── Text section ──
Overview
- Manufacturer: Mazda
- Production: 1991
- Designer: Yoshimi Kanemoto

Body and chassis
- Platform: Suitcase, Pocketbike

Powertrain
- Engine: Komatsu Zenoah G3K 33.6cc trimmer motor producing 1.7 horsepower
- Propulsion: Two-stroke engine

= Mazda Suitcase Car =

Prototype suitcase car

The Mazda Suitcase Car was a prototype suitcase vehicle created in 1991 by the Mazda company. The suitcase opened up to reveal a functioning three-wheeled gasoline-powered vehicle with working lights. The vehicle, which resembled a go-kart, was created by Mazda engineers and showcased in the United States and Europe at auto shows.

==Background==
The Mazda Suitcase Car never made it to production; it was built for car shows in Europe and the United States. The idea for the car came from Mazda engineer Yoshimi Kanemoto.
───
── Source data ──
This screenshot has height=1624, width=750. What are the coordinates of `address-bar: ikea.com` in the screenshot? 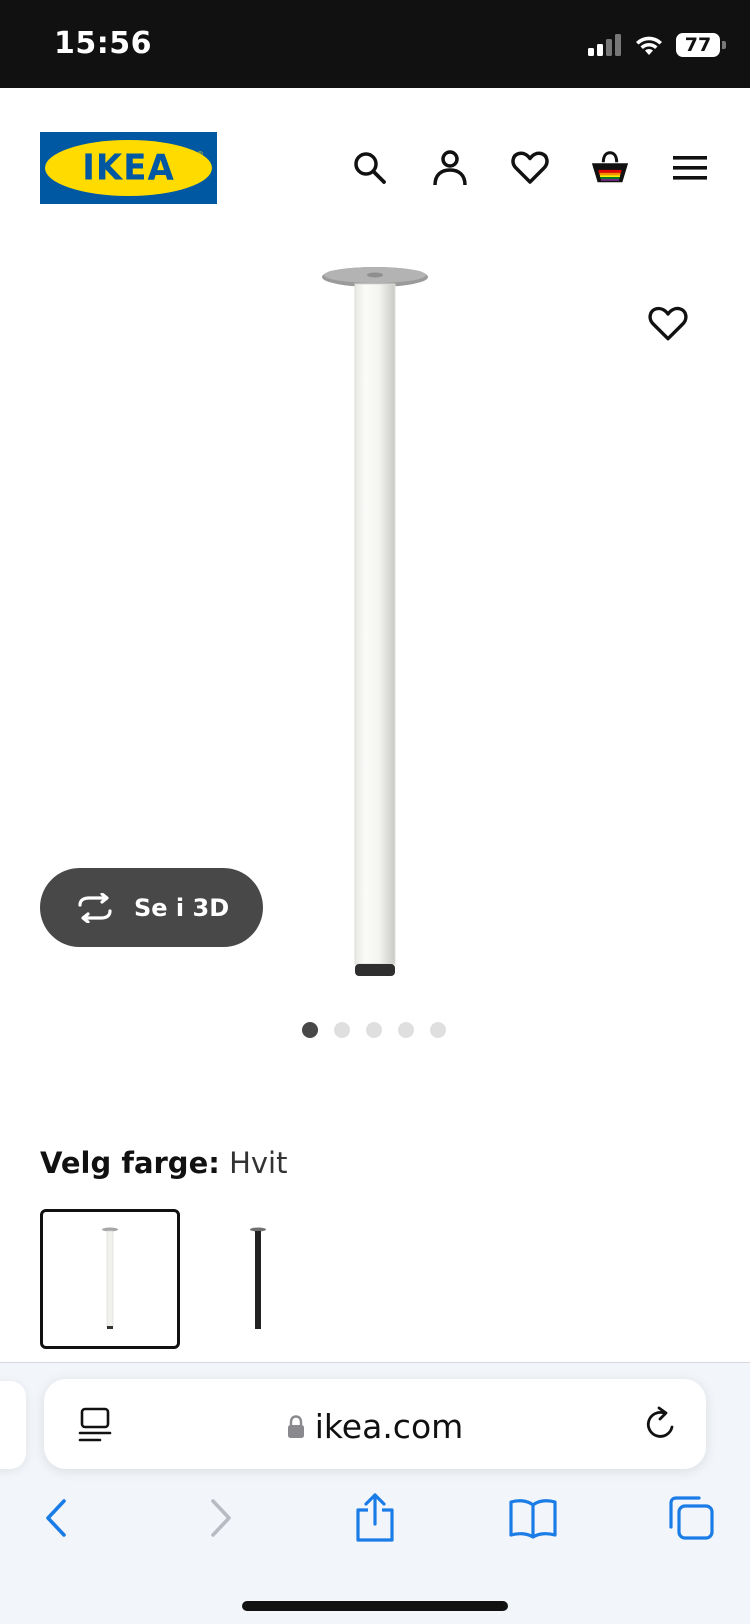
───
■ **Check your understanding**
• A. Name every field label in the specification list at the top of the Mazda Suitcase Car article.
• B. Carry on the Mazda Suitcase Car article from its last sentence.

■ **Task-by-task answers**
• A. Manufacturer, Production, Designer, Platform, Engine, Propulsion

• B.
In 1991 a select group of seven engineers from Mazda’s manual transmission testing and research group including Kanemoto, created the vehicle for an internal company contest called Fantasyard. The contest challenged employees from different departments to design a creative product which is a moving machine.

The car had stubby fold-out handlebars with a twistgrip throttle like a motorcycle, a disk brake for the rear, a differential for wide turns, and three wheels (one in the front middle and two on the outer sides). The front and rear frames locked together to make the suitcase more rigid for when operating

The cost to build the prototype was . In 1992 The Associated Press published a photo of a Mazda executive driving the suitcase car through Times Square ahead of the 16 April 1992 New York International Automobile Show.

==Description==
The suitcase weighed 32 kg and it was 57x75 cm. The design began with a Samsonite suitcase and a pocket bike. The power plant was a 33.6cc 1.7 hp two-stroke engine. The suitcase car was designed to go up to 30 kph. There were slots in the case where the rear wheel axles could protrude and a slot through the case for a front wheel.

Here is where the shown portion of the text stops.